Father, help us to see ourselves through Your eyes of truth, of love, of Your grace. Heal the heart wounds that have put scales over our eyes and blinded our vision to see truth. God help us to hear and obey and believe and trust and hope in and walk in YOUR truth and not the lies of media, of well-meaning family members, of enemies, and of any one else that has spoken words like daggers that have wounded our hearts. Give us the strength to confront our wounds that have been suppressed to avoid pain and swept under the rug. Teach us, Lord, what it is, Your vast, unconditional, incomparable, irrevocable, relentless love. You love us deep, God. Help us heart-know that… not just head-know. Bring restoration, peace, and healing, Father.

I’m going to step out on a limb and say this: you cannot love your neighbor, truly love your neighbor as we have been called to do until you love yourself; and you cannot love yourself until you know His love for you, until the jaded glasses are removed and replaced with truth. I’m also going to say that words are always easier said than done. No, I don’t have 5 steps to learning to love yourself. I don’t have 5 steps to knowing He loves you. Countless reasons? Absolutely! Does His love and how completely and deeply He loves me makes sense? Absolutely NOT. I won’t call God crazy, but you get the point. The cool thing is though… I don’t have to understand why He loves me… I won’t understand how. But there is a difference between understanding why and how and having all the answers to the questions and just simply knowing that just as much as I will never see or know what truly lies beneath the ocean’s surface into the great abyss, I will never be able to fully wrap my mind around the love He has for me, His love that makes the great abyss look like the kiddie pool at Schlitterbahn.

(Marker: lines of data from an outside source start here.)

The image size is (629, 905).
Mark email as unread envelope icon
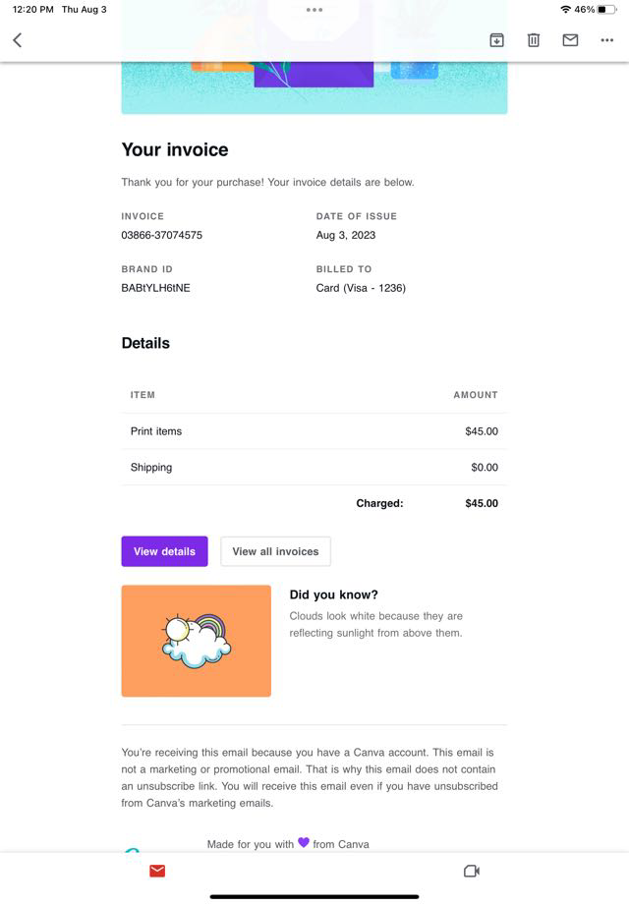tap(570, 40)
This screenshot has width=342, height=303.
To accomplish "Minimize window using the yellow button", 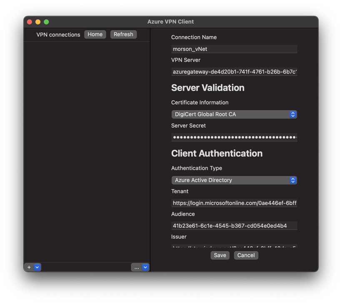I will pos(38,22).
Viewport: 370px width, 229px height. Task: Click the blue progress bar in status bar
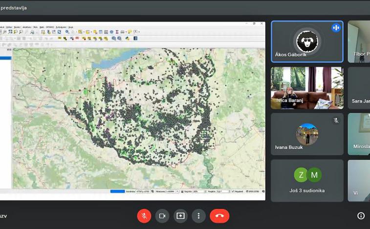[117, 191]
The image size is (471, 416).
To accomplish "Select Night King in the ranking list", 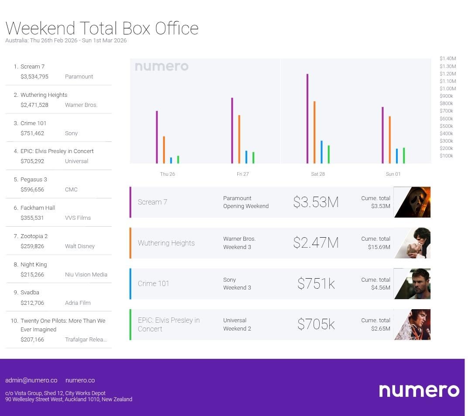I will [34, 265].
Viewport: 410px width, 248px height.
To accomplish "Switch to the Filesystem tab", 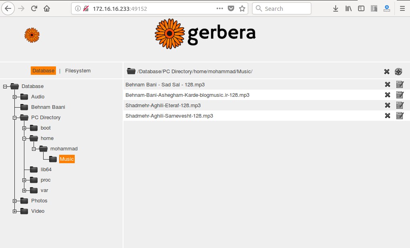I will [x=78, y=71].
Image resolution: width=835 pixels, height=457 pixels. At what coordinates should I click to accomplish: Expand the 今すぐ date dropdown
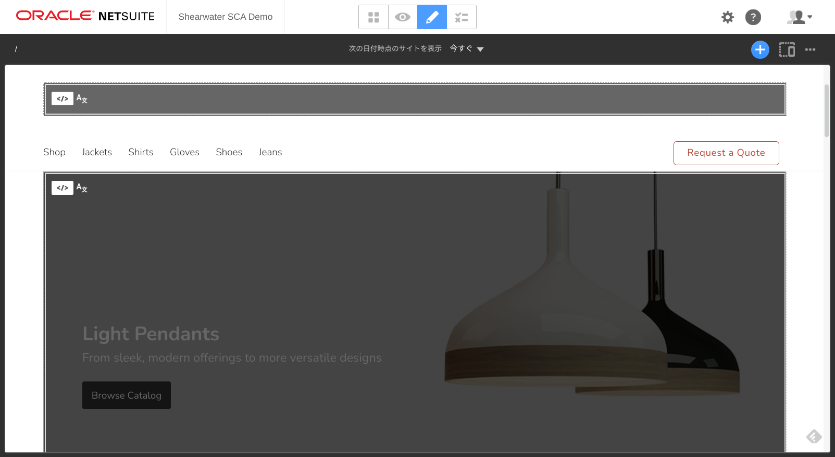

To love yourself is to truly get to know who you really are, not through your own eyes, but through His. We focus enough on our flaws and shortcomings… start seeking out the positive attributes in yourself, look for the gifts that God has placed in you. When you stop looking only at the negative, you’re able to see some light. You’re able to see Him more clearly, drawing closer to Him. And the closer you get to Him, the more He transforms you and those negative things that may very well be present can’t help but be transformed too.

In as many directions as I feel this went, take this: He loves you deep. Deeper than you can ever imagine, fathom, calculate, comprehend, understand. He love you because He love you because He loves you. We may not deserve it, but we are worth it. Accept it. Let it transform your entire being… the way you think, the way you feel, express, communicate, react, the way you live and love. Accept|walk in|live in His love, love you—wonderful, purposed, wanted, God-created you—so you can love others like He loves you.